[Data records]

........

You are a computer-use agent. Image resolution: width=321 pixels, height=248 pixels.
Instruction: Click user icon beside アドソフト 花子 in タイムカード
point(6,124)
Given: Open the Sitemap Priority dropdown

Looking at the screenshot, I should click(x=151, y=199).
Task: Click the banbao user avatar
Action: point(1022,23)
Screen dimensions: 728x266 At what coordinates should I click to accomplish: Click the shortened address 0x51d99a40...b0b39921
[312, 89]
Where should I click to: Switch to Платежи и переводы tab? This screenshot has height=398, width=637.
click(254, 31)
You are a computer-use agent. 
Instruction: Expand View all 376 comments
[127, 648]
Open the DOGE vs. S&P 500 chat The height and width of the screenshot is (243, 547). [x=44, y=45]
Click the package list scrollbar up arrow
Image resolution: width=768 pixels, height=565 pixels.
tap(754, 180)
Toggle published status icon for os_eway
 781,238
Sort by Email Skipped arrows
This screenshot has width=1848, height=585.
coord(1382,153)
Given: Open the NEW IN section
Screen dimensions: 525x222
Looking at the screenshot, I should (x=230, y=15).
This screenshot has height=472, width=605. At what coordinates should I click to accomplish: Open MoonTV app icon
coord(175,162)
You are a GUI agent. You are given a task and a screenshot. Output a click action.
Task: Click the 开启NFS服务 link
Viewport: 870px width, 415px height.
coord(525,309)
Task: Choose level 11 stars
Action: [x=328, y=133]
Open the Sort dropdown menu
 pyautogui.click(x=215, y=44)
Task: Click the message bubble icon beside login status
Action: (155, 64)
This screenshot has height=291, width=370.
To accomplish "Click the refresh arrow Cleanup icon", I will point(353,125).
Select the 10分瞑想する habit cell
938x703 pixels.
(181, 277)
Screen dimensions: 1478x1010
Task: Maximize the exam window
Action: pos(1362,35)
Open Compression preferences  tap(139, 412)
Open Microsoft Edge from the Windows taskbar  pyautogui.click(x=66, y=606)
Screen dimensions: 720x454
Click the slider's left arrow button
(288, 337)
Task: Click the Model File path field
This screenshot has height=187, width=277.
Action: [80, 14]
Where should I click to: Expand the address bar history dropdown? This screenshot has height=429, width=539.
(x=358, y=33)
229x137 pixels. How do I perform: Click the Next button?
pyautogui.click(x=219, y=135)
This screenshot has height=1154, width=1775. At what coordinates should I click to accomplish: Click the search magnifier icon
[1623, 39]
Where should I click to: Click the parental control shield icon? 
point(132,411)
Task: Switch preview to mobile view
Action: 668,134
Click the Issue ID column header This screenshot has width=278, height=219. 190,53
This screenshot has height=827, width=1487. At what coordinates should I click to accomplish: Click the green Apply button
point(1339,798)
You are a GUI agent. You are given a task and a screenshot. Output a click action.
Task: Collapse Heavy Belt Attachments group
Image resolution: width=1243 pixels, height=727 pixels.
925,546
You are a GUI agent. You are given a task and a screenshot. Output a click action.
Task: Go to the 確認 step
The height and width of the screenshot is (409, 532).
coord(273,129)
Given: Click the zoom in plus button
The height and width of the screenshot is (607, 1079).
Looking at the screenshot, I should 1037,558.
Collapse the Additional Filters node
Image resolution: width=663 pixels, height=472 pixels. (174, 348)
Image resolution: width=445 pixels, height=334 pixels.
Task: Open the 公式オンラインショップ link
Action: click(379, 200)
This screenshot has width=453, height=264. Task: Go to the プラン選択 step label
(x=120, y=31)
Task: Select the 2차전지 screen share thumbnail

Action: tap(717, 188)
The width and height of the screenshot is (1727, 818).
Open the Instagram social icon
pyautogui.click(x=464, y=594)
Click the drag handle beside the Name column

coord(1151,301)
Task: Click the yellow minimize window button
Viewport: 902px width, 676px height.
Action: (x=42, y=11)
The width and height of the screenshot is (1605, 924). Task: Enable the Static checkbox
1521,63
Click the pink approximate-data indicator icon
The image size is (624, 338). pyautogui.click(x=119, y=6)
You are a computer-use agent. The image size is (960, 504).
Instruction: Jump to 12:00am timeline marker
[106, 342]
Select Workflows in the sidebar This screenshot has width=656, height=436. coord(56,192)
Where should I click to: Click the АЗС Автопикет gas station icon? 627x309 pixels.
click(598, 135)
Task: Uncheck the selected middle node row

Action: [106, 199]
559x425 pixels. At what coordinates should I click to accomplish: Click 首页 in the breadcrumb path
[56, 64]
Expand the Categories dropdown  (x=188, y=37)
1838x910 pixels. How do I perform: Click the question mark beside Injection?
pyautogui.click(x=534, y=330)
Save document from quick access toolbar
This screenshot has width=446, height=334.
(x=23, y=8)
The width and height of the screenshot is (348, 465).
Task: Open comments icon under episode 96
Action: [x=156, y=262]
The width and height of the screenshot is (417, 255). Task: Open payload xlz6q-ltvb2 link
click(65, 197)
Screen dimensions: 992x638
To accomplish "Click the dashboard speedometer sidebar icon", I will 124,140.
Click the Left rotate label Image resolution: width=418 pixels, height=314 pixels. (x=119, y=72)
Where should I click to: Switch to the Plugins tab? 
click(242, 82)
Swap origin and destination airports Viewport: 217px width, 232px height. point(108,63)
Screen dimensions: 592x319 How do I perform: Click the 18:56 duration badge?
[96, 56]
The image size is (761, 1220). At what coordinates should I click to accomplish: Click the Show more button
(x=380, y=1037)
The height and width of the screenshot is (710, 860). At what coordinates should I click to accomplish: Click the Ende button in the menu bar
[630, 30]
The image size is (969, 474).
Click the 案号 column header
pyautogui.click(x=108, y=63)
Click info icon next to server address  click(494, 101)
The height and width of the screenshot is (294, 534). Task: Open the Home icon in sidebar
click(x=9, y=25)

........

▶ _Exercise goal_: Please put everything from the start of the records down to the line containing "Action: point(1022,23)" into a numbered list, leaving out blank lines.

▶ _Exercise result_:
1. You are a computer-use agent. Image resolution: width=321 pixels, height=248 pixels.
2. Instruction: Click user icon beside アドソフト 花子 in タイムカード
3. point(6,124)
4. Given: Open the Sitemap Priority dropdown
5. Looking at the screenshot, I should click(x=151, y=199).
6. Task: Click the banbao user avatar
7. Action: point(1022,23)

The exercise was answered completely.